提示された文章:
§ §
ルノワールのレビュー・感想・評価
全3件を表示
青山真治の『Helpless』思い出した
なんでこんなに奇跡のような芝居ばかりできるんだ!
芝居じゃないから奇跡だって思ってしまうのか
あのハグの手の置き方とか返事の仕方とか
演出なのか脚本なのか奇跡なのか、なんだっていいんだけどなんでこんなことできるんだろうってただただ驚き、ただただ感動
「ああ、久しぶりに映画を見たな」
と思ったのは、
説明のカットを飛ばしていたり、人物が画面外を見つめていたり、テーマは暗いところにひっそりとあって目立たず、変なカット、変なシーンと思っても、後でそれらが積み重なって訳もわからず涙が出てくる構成のように
他の芸術が持っていない編集と、映画の持つフレーム外
この二つでで遊んでて?利用して?
いるのが嬉しくて
「ああ映画を見たな」と思ったのかな?(何も気持ちがまとまってなくて草)
すごく嬉しかったんです。
§ §
データ一覧:
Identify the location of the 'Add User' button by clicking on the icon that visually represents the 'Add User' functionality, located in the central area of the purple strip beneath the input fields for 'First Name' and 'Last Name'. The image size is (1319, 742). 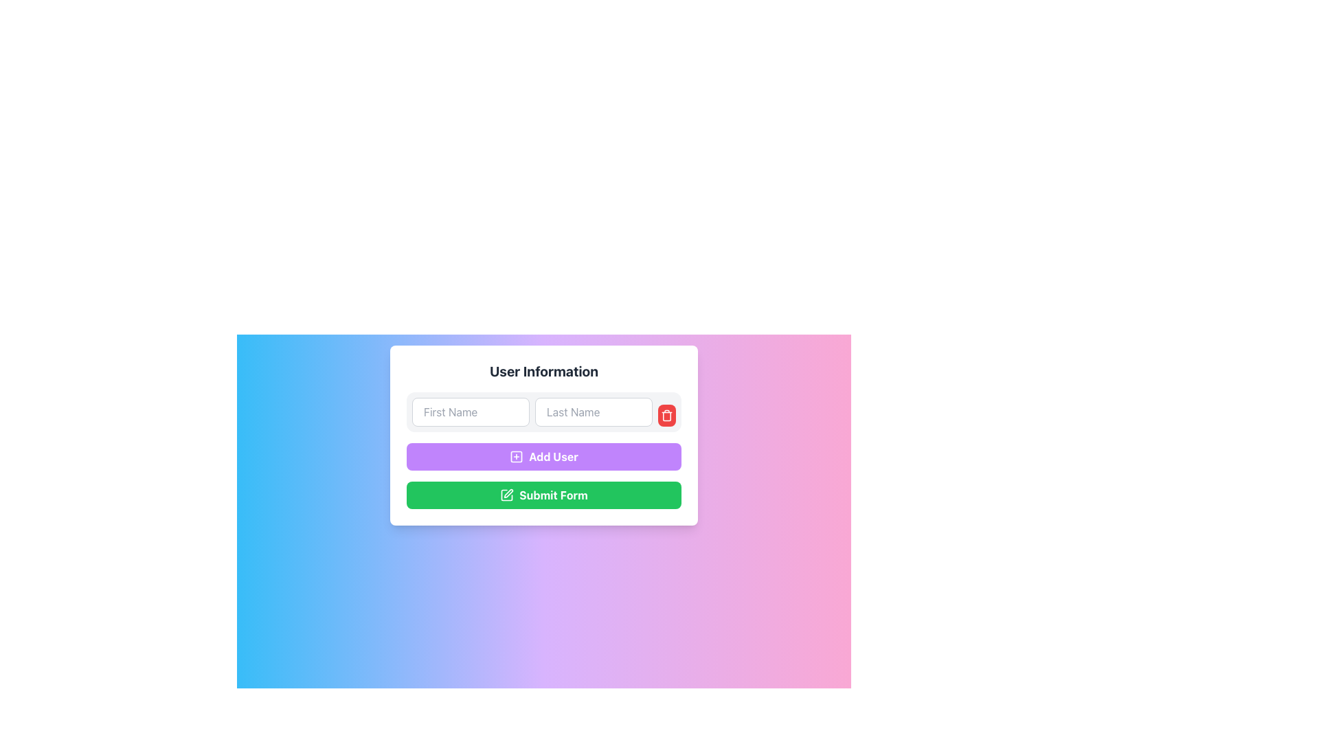
(516, 456).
§ §
課題の要件: 上に示したルノワールのレビューのうち、「芝居じゃないから奇跡だって思ってしまうのか」で始まり「すごく嬉しかったんです。」に至るまでの部分を、一字一句変えずに書き写しなさい。

課題の解答:
芝居じゃないから奇跡だって思ってしまうのか
あのハグの手の置き方とか返事の仕方とか
演出なのか脚本なのか奇跡なのか、なんだっていいんだけどなんでこんなことできるんだろうってただただ驚き、ただただ感動
「ああ、久しぶりに映画を見たな」
と思ったのは、
説明のカットを飛ばしていたり、人物が画面外を見つめていたり、テーマは暗いところにひっそりとあって目立たず、変なカット、変なシーンと思っても、後でそれらが積み重なって訳もわからず涙が出てくる構成のように
他の芸術が持っていない編集と、映画の持つフレーム外
この二つでで遊んでて?利用して?
いるのが嬉しくて
「ああ映画を見たな」と思ったのかな?(何も気持ちがまとまってなくて草)
すごく嬉しかったんです。